In a proof by induction that a statement P(n) holds for all natural numbers, the inductive step proves:
AP(n) is true for every specific value of n
BIf P(k) is true, then P(k+1) is true
CP(1) and P(2) are true, so P(n) is true for all n
DP(k+1) is directly true for all k
The inductive step proves the conditional: IF P(k) holds, THEN P(k+1) holds. It does not prove P(k+1) outright — it only establishes the implication. The base case then provides the starting truth (P(1) is true), and repeated application of the conditional propagates truth to every natural number.
Question 2 True / False
A proof that checks P(1), P(2), P(3), ..., P(100) for a statement about natural numbers constitutes a valid proof that P(n) holds for most n.
TTrue
FFalse
Answer: False
Checking finitely many cases — no matter how many — never proves a universal statement. There are infinitely many natural numbers, so any finite check leaves infinitely many cases unverified. Induction is powerful precisely because the inductive step is a general conditional that covers all k simultaneously, not a case-by-case check.
Question 3 Short Answer
Why is the base case necessary in a proof by induction?
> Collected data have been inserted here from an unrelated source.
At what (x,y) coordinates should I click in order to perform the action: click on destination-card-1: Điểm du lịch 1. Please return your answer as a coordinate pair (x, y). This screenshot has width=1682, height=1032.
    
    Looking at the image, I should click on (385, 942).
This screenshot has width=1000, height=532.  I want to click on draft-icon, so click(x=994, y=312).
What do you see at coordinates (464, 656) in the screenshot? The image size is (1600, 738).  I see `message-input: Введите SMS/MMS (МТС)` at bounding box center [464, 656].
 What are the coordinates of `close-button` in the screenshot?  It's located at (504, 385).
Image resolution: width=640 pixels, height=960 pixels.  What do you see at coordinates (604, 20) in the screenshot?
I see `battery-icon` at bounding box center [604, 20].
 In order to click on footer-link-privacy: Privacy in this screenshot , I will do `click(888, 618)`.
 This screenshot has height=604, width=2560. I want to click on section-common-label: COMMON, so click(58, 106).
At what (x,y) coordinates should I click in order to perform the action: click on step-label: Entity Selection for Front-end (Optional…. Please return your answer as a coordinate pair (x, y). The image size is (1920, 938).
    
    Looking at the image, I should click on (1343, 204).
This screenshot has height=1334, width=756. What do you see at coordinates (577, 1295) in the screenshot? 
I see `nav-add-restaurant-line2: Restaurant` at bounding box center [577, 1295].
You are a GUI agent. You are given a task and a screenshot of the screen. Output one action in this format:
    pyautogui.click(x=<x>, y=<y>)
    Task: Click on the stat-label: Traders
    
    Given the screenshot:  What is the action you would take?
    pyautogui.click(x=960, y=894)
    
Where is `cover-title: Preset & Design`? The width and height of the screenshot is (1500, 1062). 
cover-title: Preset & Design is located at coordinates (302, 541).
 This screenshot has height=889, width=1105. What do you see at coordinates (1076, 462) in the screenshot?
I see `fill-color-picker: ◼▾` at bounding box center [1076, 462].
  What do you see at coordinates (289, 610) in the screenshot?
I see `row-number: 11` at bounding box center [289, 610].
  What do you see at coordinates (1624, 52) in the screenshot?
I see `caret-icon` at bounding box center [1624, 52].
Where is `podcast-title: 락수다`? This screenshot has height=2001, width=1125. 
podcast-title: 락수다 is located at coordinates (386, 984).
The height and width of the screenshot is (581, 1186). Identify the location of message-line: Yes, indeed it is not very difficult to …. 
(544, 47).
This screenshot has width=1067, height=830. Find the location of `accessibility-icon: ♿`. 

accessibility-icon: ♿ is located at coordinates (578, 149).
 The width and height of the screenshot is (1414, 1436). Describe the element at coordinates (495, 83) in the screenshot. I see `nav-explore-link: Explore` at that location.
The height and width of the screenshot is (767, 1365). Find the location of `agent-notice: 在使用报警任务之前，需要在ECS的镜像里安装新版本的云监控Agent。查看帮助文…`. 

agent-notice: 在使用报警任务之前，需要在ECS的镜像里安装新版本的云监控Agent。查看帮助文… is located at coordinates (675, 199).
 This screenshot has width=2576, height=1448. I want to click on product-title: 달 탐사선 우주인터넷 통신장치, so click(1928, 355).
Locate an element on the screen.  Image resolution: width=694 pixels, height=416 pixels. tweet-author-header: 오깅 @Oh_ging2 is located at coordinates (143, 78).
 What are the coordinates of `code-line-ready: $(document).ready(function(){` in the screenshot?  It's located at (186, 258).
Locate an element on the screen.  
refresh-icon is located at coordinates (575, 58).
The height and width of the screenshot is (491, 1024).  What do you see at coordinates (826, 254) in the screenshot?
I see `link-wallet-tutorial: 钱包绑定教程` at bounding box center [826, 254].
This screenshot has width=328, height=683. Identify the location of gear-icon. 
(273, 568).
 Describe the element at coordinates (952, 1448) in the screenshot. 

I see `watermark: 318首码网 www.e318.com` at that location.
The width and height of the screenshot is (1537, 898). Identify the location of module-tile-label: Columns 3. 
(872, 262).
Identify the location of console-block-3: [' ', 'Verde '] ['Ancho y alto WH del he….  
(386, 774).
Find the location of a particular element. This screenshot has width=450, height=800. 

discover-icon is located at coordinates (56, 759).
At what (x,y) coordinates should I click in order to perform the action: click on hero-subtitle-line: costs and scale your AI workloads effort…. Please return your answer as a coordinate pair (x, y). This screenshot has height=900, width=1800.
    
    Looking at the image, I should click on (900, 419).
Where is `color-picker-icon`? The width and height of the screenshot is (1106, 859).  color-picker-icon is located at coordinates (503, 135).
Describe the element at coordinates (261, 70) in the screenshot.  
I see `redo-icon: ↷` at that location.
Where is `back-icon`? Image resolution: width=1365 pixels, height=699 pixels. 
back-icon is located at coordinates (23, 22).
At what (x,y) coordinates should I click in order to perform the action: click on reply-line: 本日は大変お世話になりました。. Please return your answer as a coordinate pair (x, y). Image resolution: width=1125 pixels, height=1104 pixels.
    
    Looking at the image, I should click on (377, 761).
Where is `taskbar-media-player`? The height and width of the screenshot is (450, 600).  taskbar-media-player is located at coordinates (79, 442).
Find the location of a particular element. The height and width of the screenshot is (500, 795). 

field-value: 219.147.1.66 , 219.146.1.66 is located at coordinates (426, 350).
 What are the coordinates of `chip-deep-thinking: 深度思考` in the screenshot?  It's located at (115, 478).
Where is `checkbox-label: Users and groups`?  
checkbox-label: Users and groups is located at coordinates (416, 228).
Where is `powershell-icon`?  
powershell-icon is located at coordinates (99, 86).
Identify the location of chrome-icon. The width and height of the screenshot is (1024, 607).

What goes wrong if you skip it?
Think about your answer, then reveal below.
Model answer: Without the base case, the inductive step gives you only a chain of conditionals with no starting truth. The argument would show P(1) → P(2) → P(3) → ... but never establish that P(1) is actually true, so the chain never 'fires.' A proof without a base case can appear to prove false statements.
A classic example of a broken induction is 'all horses are the same color' — the inductive step has a hidden flaw, but it illustrates that the structure of induction requires both parts. The base case is the seed; the inductive step is the propagation rule. Without the seed, no propagation occurs.